→ TEXT TO READ:
________________________________________
Water Margin: Searching for the sources of China’s great rivers - Thevet
http://www.laphamsquarterly.org/roundtable/water-margin
======
Declanomous
> The impassioned searching for the source of the great rivers throughout
> Chinese history seems almost to betray a hope that it will reveal the occult
> wellspring of China itself, the fount of the country’s spirit (qi)...

> The source of the Yangtze is disputed even now. An expedition in the 1970s
> identified it as the Tuotuo, the “tearful” river in Qinghai, but several
> years later it was assigned to the Damqu instead. There’s ultimately
> something arbitrary in conferring primacy on one of a river’s several
> headwater sources, but for the Yangtze the symbolic significance of this
> choice is too strongly felt for the protagonists to brook any compromise.

I think this is the most salient point in the entire piece. It seems like we,
as people, spend a lot of time trying to classify things that don't matter.
Debating what the true source of a river seems like it could be mildly
important, but it's not much more important than determining whether height or
weight is the more important criteria for determining the worlds largest ball
of twine.
________________________________________
→ TASK INSTRUCTIONS:
(a) From the river-sources thread, reproduce the passage starting with "Water Margin: Searching" and going on through "country’s spirit (qi)...".
(b) Name every river the river-sources thread mentions by name.
Rely on the river-sources thread alone.

→ DATA:
________________________________________
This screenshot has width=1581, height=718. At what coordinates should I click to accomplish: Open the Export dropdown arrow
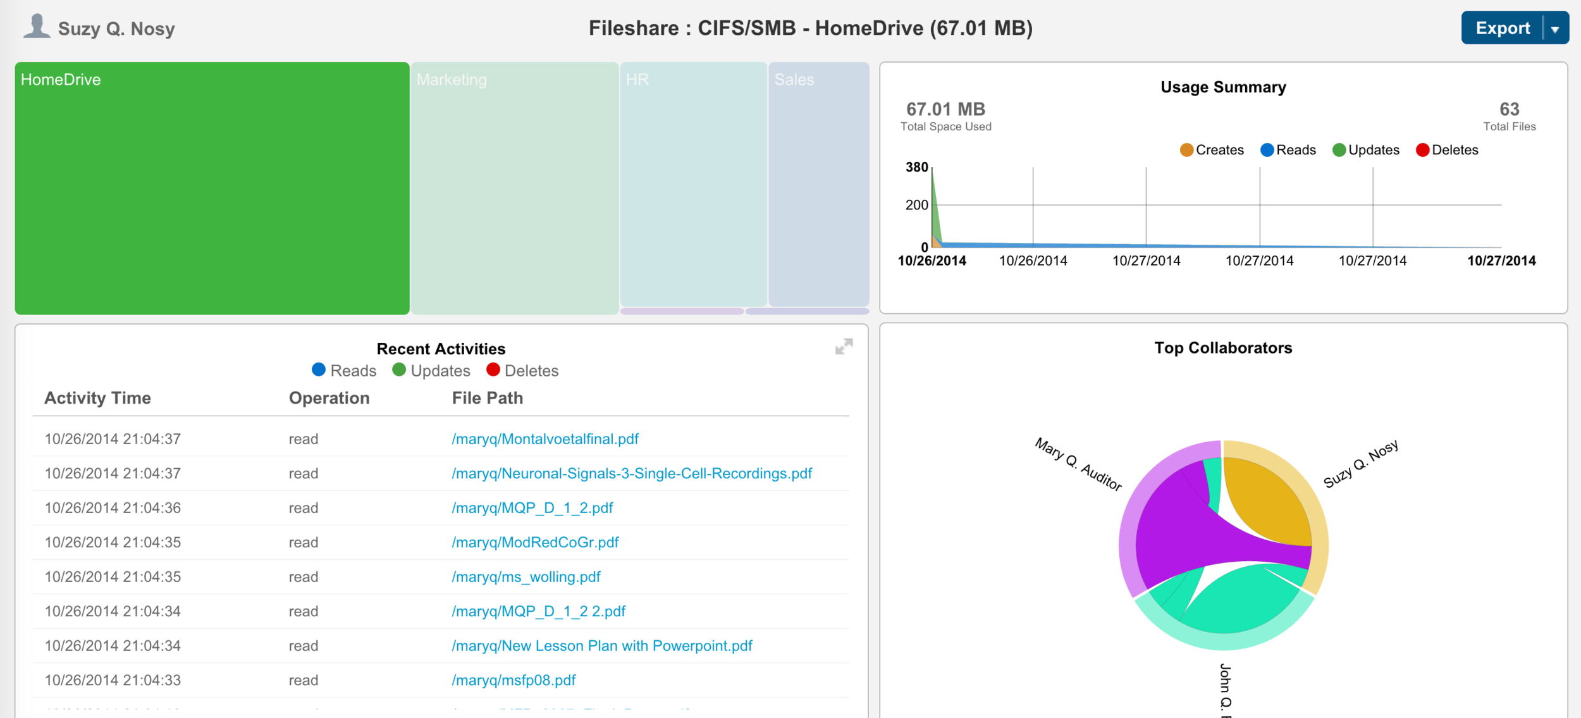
________________________________________
→ ANSWERS FOR THE TASKS:
(a)
Water Margin: Searching for the sources of China’s great rivers - Thevet
http://www.laphamsquarterly.org/roundtable/water-margin
======
Declanomous
> The impassioned searching for the source of the great rivers throughout
> Chinese history seems almost to betray a hope that it will reveal the occult
> wellspring of China itself, the fount of the country’s spirit (qi)...

(b) Yangtze, Tuotuo, Damqu